## EXTRAIT
──────────────────────────────
Le défenseur burundais des droits de l’homme a, dans une interview à VOA Afrique, appelé à plus de sanctions pour ramener le régime de Bujumbura sur le droit chemin de la justice. Il souhaite que son pays réintègre le Traité de Rome et la CPI
Comment va le Burundi aujourd’hui ?
Pierre-Claver Mbonimpa : Actuellement, le Burundi vit dans des violences massives. Depuis le 26 avril 2015 jusqu’à aujourd’hui, il y a des gens qui continuent à être assassinés et d’autres d’être enlevés, occasionnant des disparitions forcées. Il y a beaucoup de prisonniers politiques dans notre pays. Beaucoup de gens vivent dans la peur. C’est pourquoi nous disons qu’il n’y pas de changement au niveau du respect des droits de l’homme aujourd’hui.
Un tableau un peu sombre comme vous l’avez tracé. Mais le Burundi s’est retiré du Traité de Rome et de la CPI.
Pierre-Claver Mbonimpa : Je sais que le pouvoir de Bujumbura s’est retiré du statut de Rome et de la Cour pénale internationale. Nous, nous considérons que c’est une défaillance parce qu’il ne les accuse de rien. Si tu acceptes la justice, tout le monde respecte la justice. Raison même pour laquelle les dirigeants de notre pays réclamaient toujours la justice. Alors nous aussi, nous sommes tentés de réclamer la justice. Si le Burundi se retire de la Cour pénale internationale, c’est-à-dire que l’impunité va continuer à gangréner dans le pays comme il était auparavant. C’est pourquoi nous disons que c’est regrettable parce que la date buttoir c’est le 27 octobre. Nous espérions que la CPI allez ouvrir des enquêtes mais qu’à cela ne tienne nous attendons encore. Il y a quelques trois jours qui restent. Même si la CPI ne parvient pas à ouvrir des enquêtes proprement dites, elle s’est déjà engagée. Il y a des enquêtes préliminaires. Et je pense que les crimes commis avant le 27 octobre pourront être poursuivis même dans l’avenir.
──────────────────────────────
## DONNÉES ENREGISTRÉES
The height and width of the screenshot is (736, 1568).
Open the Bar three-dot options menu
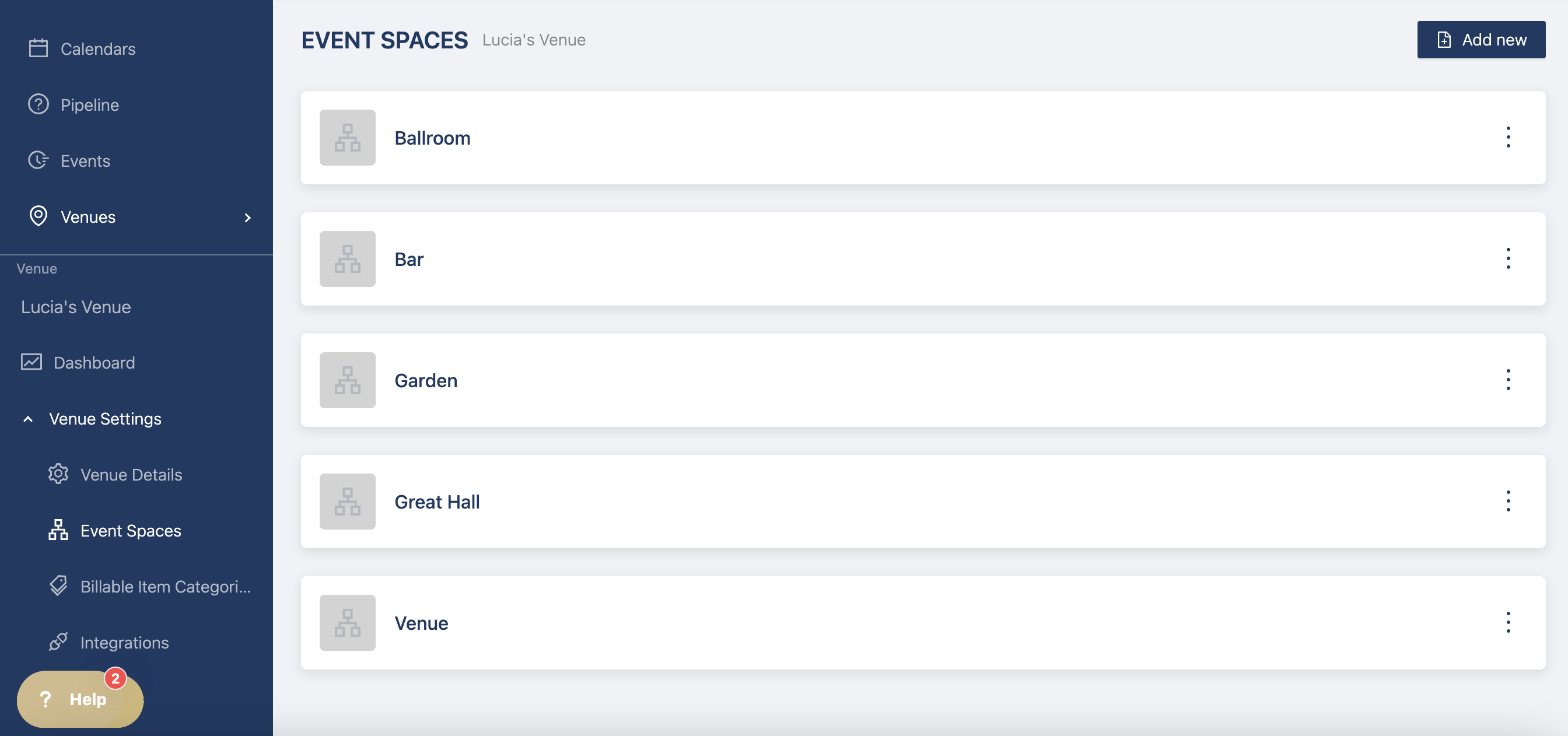[x=1508, y=259]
──────────────────────────────
## CONSIGNE 1
Recopiez fidèlement le passage de l'entretien sur le Burundi qui va de « Le défenseur burundais » à « et de la CPI. ».
## CONSIGNE 2
Dans l'entretien sur le Burundi, relevez tous les actes de violence mentionnés dans la phrase qui commence par « Depuis le 26 avril 2015 ».

## RÉSULTAT DE L'EXERCICE 1
Le défenseur burundais des droits de l’homme a, dans une interview à VOA Afrique, appelé à plus de sanctions pour ramener le régime de Bujumbura sur le droit chemin de la justice. Il souhaite que son pays réintègre le Traité de Rome et la CPI
Comment va le Burundi aujourd’hui ?
Pierre-Claver Mbonimpa : Actuellement, le Burundi vit dans des violences massives. Depuis le 26 avril 2015 jusqu’à aujourd’hui, il y a des gens qui continuent à être assassinés et d’autres d’être enlevés, occasionnant des disparitions forcées. Il y a beaucoup de prisonniers politiques dans notre pays. Beaucoup de gens vivent dans la peur. C’est pourquoi nous disons qu’il n’y pas de changement au niveau du respect des droits de l’homme aujourd’hui.
Un tableau un peu sombre comme vous l’avez tracé. Mais le Burundi s’est retiré du Traité de Rome et de la CPI.

## RÉSULTAT DE L'EXERCICE 2
- des assassinats
- des enlèvements
- des disparitions forcées